You can't have it both ways. Either you pay equal but he has a much bigger share if you separate so bigger investment, or you have similar investment and same equity in separation but it's fair you pay more of the mortgage to make up for it.

How many years of paying more of the mortgage would it get you at a same level to what he's put in?

reegee · 07/09/2022 12:09

To begin with, is the current position is fair, (before you start amending it) ? This depends on the ownership percentages in the existing deed of trust.
If he owns 72.5% ( original 50% deposit plus half remaining 45%) and you own 27.5% (original 5% deposit plus half remaining 45%), then I would expect you to pay the mortgage 50 / 50.
If you both own 50% each, then I can see his argument that you should pay all the mortgage as he has already 'paid' his 50%. However, while this may be fair in the strict financial sense, whether it is the right way to treat a partner in a committed, loving relationship is very questionable.

Dox9 · 07/09/2022 12:15

He might feel like he's doing you a favour by paying 1/3 but you have also done him a favour by upgrading the two of you to a house he couldn't (wouldnt) buy outright.
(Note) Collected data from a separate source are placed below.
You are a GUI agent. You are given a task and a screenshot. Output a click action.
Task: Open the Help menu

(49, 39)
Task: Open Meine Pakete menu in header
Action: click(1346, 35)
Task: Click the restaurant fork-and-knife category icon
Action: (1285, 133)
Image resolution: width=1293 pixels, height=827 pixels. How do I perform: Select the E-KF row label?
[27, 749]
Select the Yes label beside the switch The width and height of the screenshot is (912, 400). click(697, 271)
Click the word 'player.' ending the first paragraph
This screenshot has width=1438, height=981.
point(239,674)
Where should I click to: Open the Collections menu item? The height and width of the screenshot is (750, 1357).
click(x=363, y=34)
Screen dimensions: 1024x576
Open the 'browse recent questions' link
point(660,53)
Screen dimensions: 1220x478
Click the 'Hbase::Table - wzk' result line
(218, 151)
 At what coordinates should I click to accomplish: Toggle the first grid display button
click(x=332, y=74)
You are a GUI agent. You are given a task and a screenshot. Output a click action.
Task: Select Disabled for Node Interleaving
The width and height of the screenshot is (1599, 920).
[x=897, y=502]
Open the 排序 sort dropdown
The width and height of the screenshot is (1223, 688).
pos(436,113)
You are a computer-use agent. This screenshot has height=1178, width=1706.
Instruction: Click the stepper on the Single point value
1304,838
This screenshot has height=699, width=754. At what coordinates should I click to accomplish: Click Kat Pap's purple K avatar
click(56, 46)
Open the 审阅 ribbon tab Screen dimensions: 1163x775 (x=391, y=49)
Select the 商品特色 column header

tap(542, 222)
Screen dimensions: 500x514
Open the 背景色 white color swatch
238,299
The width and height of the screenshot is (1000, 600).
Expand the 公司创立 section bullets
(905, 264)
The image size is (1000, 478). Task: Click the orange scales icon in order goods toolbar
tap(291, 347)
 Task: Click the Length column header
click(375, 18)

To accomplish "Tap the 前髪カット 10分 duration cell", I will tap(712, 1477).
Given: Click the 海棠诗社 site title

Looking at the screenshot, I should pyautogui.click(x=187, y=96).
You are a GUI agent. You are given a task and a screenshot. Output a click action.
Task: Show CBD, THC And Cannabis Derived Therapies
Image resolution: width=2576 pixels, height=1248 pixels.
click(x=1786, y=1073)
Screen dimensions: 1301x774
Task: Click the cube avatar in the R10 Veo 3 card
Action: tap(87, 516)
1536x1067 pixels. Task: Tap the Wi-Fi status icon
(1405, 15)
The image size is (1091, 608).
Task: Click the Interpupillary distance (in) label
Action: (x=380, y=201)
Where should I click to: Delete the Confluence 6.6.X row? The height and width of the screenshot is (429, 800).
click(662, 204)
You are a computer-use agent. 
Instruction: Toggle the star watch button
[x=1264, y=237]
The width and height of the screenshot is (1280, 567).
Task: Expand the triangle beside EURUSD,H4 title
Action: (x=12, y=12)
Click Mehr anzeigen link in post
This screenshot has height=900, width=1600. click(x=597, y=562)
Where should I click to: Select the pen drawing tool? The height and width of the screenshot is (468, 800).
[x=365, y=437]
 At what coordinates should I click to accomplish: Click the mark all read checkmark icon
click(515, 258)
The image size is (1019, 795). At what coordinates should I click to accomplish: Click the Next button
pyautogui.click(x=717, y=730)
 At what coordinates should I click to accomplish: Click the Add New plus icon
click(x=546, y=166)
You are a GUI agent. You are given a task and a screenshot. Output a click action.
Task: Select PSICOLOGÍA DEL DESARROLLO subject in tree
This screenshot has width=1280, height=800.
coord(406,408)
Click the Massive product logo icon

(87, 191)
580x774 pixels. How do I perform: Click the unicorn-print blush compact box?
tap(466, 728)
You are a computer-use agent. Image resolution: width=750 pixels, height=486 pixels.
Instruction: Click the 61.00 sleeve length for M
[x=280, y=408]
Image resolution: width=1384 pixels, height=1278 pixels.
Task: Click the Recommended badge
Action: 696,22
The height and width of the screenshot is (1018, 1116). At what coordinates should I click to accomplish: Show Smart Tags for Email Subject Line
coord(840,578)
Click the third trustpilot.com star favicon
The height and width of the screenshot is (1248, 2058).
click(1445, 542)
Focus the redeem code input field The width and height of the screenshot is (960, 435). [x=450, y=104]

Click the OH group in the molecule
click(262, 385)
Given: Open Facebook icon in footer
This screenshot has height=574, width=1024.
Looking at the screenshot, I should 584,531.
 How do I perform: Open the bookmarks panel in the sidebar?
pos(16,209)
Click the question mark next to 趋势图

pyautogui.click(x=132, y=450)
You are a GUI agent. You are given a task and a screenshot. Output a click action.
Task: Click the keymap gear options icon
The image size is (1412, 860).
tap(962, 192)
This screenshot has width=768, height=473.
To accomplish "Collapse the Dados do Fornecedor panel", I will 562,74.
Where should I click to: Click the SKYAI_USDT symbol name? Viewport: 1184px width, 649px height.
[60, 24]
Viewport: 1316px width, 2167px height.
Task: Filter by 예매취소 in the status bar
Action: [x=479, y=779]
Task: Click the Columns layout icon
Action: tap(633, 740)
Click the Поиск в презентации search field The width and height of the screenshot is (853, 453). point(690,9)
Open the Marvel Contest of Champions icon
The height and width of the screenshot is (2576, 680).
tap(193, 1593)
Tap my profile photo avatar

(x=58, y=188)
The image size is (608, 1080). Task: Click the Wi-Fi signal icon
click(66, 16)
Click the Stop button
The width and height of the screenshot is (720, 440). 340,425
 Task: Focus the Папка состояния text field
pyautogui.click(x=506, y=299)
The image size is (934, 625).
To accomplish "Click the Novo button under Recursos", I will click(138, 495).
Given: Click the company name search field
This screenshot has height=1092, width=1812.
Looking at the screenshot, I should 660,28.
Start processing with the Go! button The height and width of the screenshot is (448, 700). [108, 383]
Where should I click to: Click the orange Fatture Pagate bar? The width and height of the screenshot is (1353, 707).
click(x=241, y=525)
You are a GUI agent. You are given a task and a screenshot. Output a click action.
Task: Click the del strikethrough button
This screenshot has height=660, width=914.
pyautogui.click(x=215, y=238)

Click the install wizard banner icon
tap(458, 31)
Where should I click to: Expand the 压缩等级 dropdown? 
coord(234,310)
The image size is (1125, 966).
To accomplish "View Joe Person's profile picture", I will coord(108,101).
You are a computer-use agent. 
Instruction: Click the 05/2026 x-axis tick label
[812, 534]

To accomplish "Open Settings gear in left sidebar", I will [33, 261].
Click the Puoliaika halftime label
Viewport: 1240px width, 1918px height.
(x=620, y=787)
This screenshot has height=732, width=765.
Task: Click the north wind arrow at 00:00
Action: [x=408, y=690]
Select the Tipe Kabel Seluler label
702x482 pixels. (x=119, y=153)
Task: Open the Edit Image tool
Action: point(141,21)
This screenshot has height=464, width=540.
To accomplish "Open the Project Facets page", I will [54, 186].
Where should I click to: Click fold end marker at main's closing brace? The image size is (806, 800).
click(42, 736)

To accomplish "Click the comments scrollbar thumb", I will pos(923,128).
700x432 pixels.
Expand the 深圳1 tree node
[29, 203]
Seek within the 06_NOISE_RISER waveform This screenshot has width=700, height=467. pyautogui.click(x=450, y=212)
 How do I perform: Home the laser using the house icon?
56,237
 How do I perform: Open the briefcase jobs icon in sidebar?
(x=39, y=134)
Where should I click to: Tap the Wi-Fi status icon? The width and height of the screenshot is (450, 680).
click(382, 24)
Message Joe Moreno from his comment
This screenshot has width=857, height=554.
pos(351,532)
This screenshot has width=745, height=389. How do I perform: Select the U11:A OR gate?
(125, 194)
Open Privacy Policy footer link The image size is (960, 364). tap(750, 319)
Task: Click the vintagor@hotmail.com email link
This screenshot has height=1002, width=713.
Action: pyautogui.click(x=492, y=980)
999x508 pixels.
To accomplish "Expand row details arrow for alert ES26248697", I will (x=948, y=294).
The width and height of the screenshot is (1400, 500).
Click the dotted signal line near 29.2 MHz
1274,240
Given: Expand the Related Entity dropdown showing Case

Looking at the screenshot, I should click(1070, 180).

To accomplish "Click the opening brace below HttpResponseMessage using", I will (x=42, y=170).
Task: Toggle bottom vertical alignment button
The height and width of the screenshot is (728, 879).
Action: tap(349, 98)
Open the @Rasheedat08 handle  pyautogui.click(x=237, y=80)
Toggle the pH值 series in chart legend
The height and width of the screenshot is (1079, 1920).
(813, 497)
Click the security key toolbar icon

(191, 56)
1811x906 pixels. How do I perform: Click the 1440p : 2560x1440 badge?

blockpavingismynightmare · 07/09/2022 12:21

The part of this I do not like is how busy he is when deciding who pays what and how much they pay in order for him to get the benefit. It's all a bit one-sided isn't it?
What you do with your money is up to you.
It also looks like he puts a lot of thought into money matters and not into your own personal welfare.
I would not like this one little bit

RedHelenB · 10/09/2022 07:28

Dox9 · 07/09/2022 12:15

He might feel like he's doing you a favour by paying 1/3 but you have also done him a favour by upgrading the two of you to a house he couldn't (wouldnt) buy outright.

This. I don't see the current arrangement as unfair on you either.

Winter2020 · 10/09/2022 13:06

I also wonder if it’s enough for a house deposit - then you can get your own place. I couldn’t share a life with someone who thought we could live in unequal ways. Although if he had ring fenced his deposit to get it back then that would be fair enough.

Buy your own place and then he can pay you back your equity (including what you have built up paying two thirds of the mortgage - so two thirds of equity paid off after the deposits since you bought). Remind him he can now pay off his house and be mortgage free.

If you do want to buy more equity do it to your main house and make sure any legals are updated to reflect your greater share. I think buying in should be from the bank though reducing your mortgage - not direct from your partner and so not reducing your mortgage. Then you would still have to pay the same amount and haven’t benefitted at all from your lump sum (although you would if you later sold and got your equity of course). Are the different % legally protected or just what you have formally agreed. If he has ringfenced his 50% etc don’t do anything without updating the new legal position.

Don’t buy into his rental property - it isn’t likely to make much money aside from the value of the property rising over time and he might never want to sell. Any rise in value will be taxable after your permitted amount.

Winter2020 · 10/09/2022 13:08

*informally agreed

Yupsuuuure · 10/09/2022 15:41

So his money is his, but yours should also be used for his benefit too?

BeetrootBeetrootGhali · 10/09/2022 15:55

I think you have a pretty good deal here.

You’re only paying one third of what it would cost you to live in a house that you wouldn’t otherwise afford.

You’re not married, he has no legal tie to you so neither of you should be feathering the other’s nest.

For what it’s worth, I think you’re nuts to allow him to pay towards the remaining mortgage. In the case of a split, he’ll come away with two-thirds if the equity, and you with one-third.

lookthisway · 10/09/2022 16:13

I agree that you need to keep this inheritance separate from his finances. You need to protect yourself and build up some savings and assets of your own. I am glad you are going to get some independent advice but I imagine they would advise against paying off the mortgage especially as it is fixed for 8 years, and instead look at pension (if you don't already have a work one), emergency savings, long term savings, investments and then maybe some play money.